By Stephen Gentile
With a vast network of start-ups and a haven of biotech and pharma companies, and dozens of institutions of higher learning it is no secret that Massachusetts is one of the most tech-advanced states in the country. According to Gov. Charlie Baker, we now must leverage the state’s technology and economic progress and increase its competitiveness.
Brandeis GPS is partnering with the Massachusetts High Technology Council (MHTC) in support of this cause. A coalition of pro-growth advocates is developing and launching a unique online resource that measures how the state ranks nationally among other states.
Why MATTERS matters
The new system, MATTERSTM (Massachusetts’ Technology, Talent, and Economic Reporting System), was developed by students and faculty from Worcester Polytechnic Institute (WPI), with assistance and guidance from an Advisory Board formed by MHTC. MATTERS creates profiles of each of the 50 states based on key parameters related to talent, tax, business climate and quality of life.
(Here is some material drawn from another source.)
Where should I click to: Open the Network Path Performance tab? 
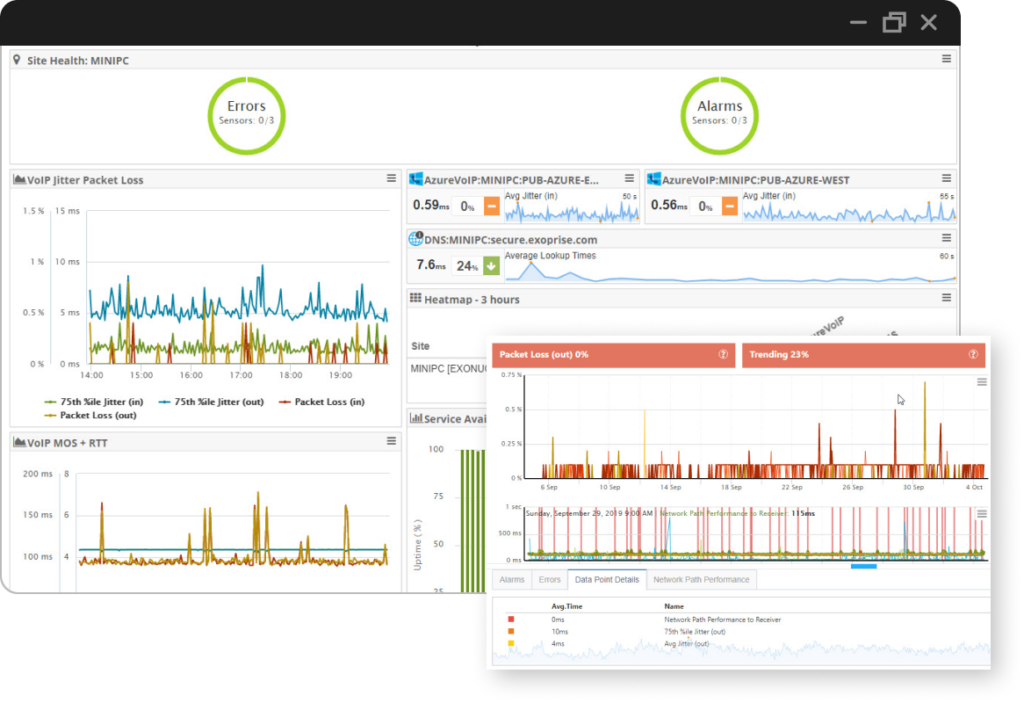coord(699,579)
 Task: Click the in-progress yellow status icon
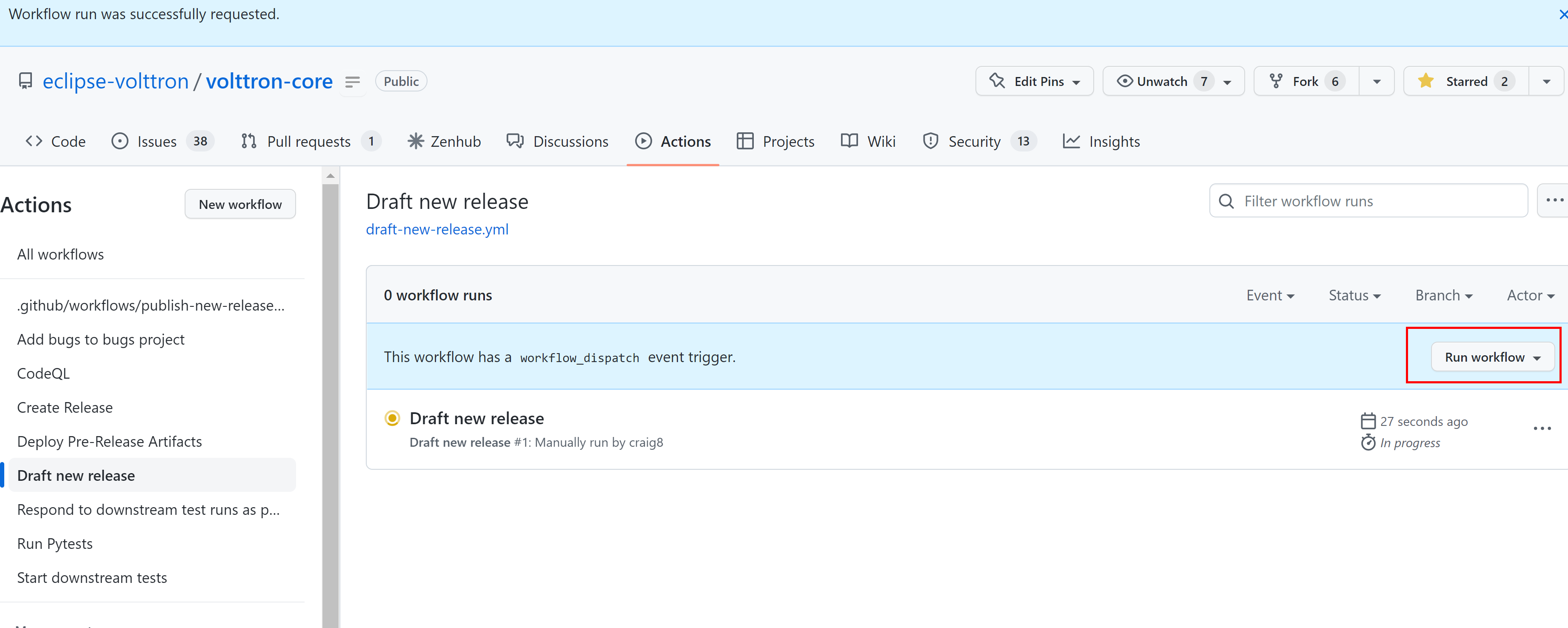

It then compiles national rankings data and dozens of cost, economic and talent metrics to see how Massachusetts ranks in comparison to other states.
The data MATTERS generates helps Massachusetts private and public sectors identify and drive legislation that maximizes the state’s strengths (source).
How Brandeis GPS fits in
In January 2016, as program chair of the Strategic Analytics program, I led a team of GPS students in a project to research, cleanse, and load MATTERS data. Each academic term, we will continue this process by building a MATTERS team, selecting participating students based on their previous academic performance in the program, professional experience, and leadership abilities. The GPS data curators conduct meetings with MHTC, WPI, and other stakeholders; define a scope of work for the course, and culminate their work on the project with a final proposal that outlines next steps and possible deliverables for the next GPS research team. The MATTERS team reviews and approves each proposal before the next term begins.
The inaugural GPS team spearheaded the following milestones:
- Evaluating and taking inventory of all data sources
- Compiling and transmitting updated data from all relevant sources; the WPI team used this data to test MATTERS version 2.0, which MHTC announced this spring.
- Creating and documenting the methodology to maintain MATTERS data, including on-going processes, workflow among stakeholders, and data update schedules
Our work has been essential in establishing processes and procedures that ensure MATTERS is working with high-quality data, but there is still much to do. Data curation goes beyond organizing and cleansing data — it can also set up a construct for the broader user community to access quality data in a reproducible manner, which guarantees its usefulness for future research. Additionally, data curation will facilitate a better collaboration between organizations as the source data will be improved “on the edge” before it enters the MATTERS clearinghouse.
Detailed plans for the summer 2016 MATTERS course are now underway, as we look to re-evaluate all data sources, document our methodology, and enhance the workflows and collaboration with WPI and the MHTC teams.
Stephen Gentile serves as Director, Project Management Office at Babson Capital Management LLC. He is also the chair of the Strategic Analytics program at Brandeis University Graduate Professional Studies and teachers courses in their Strategic Analytics and Project and Program Management programs.